There are several types of wallets. Software wallets connect to the network and allow spending bitcoins in addition to holding the credentials that prove ownership.[69] Software wallets can be split further in two categories: full clients and lightweight clients.
Full clients verify transactions directly on a local copy of the blockchain (over 80 GB as of November 2016[70]). Because of its size / complexity, the entire blockchain is not suitable for all computing devices.
Lightweight clients on the other hand consult a full client to send and receive transactions without requiring a local copy of the entire blockchain (see simplified payment verification – SPV). This makes lightweight clients much faster to setup and allows them to be used on low-power, low-bandwidth devices such as smartphones. When using a lightweight wallet however, the user must trust the server to a certain degree. When using a lightweight client, the server can not steal bitcoins, but it can report faulty values back to the user. With both types of software wallets, the users are responsible for keeping their private keys in a secure place.[71]
Besides software wallets, Internet services called online wallets offer similar functionality but may be easier to use. In this case, credentials to access funds are stored with the online wallet provider rather than on the user's hardware.[72][73] As a result, the user must have complete trust in the wallet provider. A malicious provider or a breach in server security may cause entrusted bitcoins to be stolen. An example of such security breach occurred with Mt. Gox in 2011.[74]
Physical wallets also exist and are more secure, as they store the credentials necessary to spend bitcoins offline.[67] Examples combine a novelty coin with these credentials printed on metal,[75] Others are simply paper printouts. Another type of wallet called a hardware wallet keeps credentials offline while facilitating transactions.[76]

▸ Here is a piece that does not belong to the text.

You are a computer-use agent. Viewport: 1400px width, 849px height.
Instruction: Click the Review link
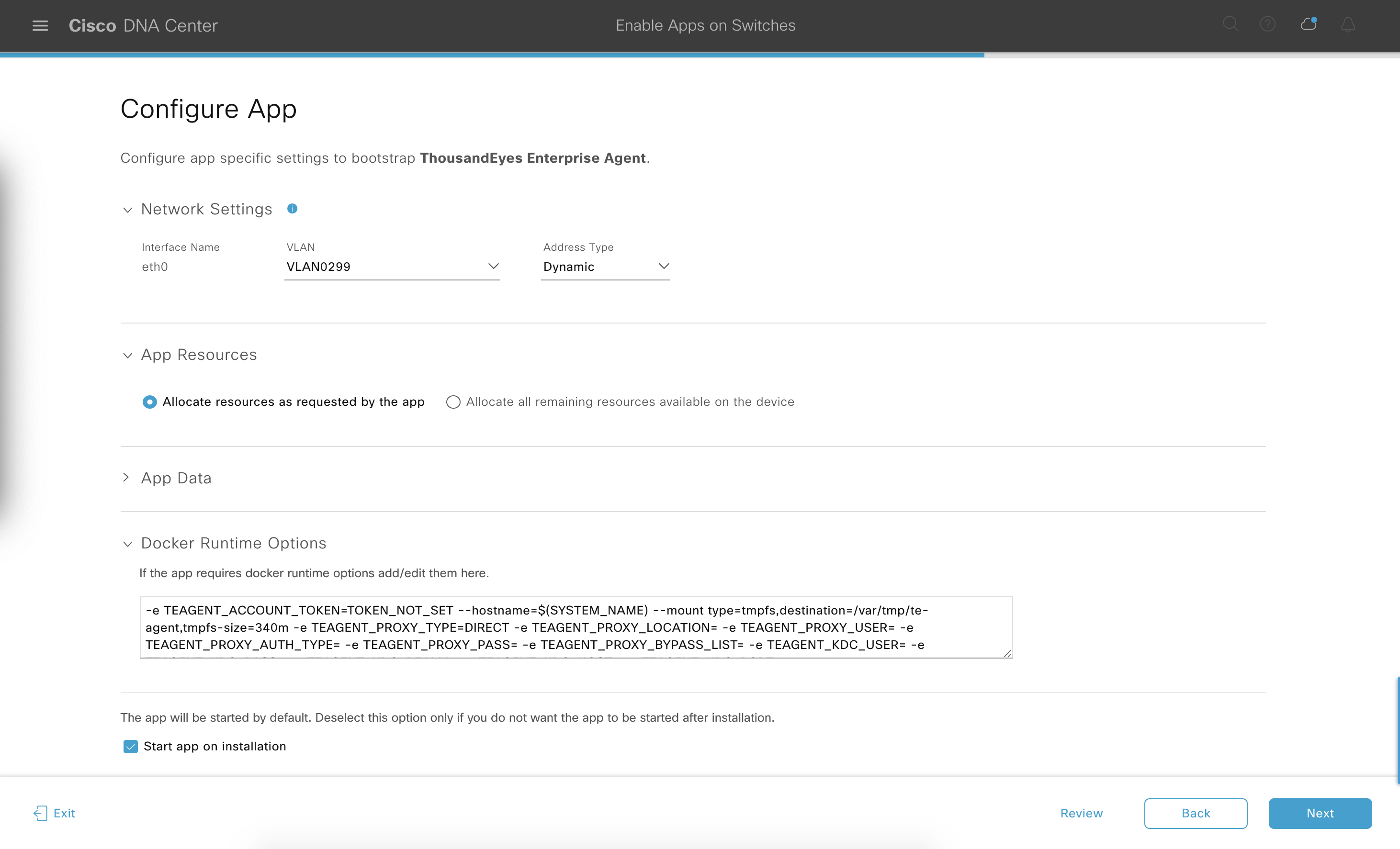pyautogui.click(x=1081, y=813)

Reference implementation[edit]
The first wallet program was released in 2009 by Satoshi Nakamoto as open-source code.[14] Sometimes referred to as the "Satoshi client," this is also known as the reference client because it serves to define the bitcoin protocol and acts as a standard for other implementations.[69] In version 0.5 the client moved from the wxWidgets user interface toolkit to Qt, and the whole bundle was referred to as Bitcoin-Qt.[69] After the release of version 0.9, the software bundle was renamed Bitcoin Core to distinguish itself from the network.[77][78] Today, other forks of Bitcoin Core exist such as Bitcoin XT, Bitcoin Classic, and Bitcoin Unlimited.[79][80]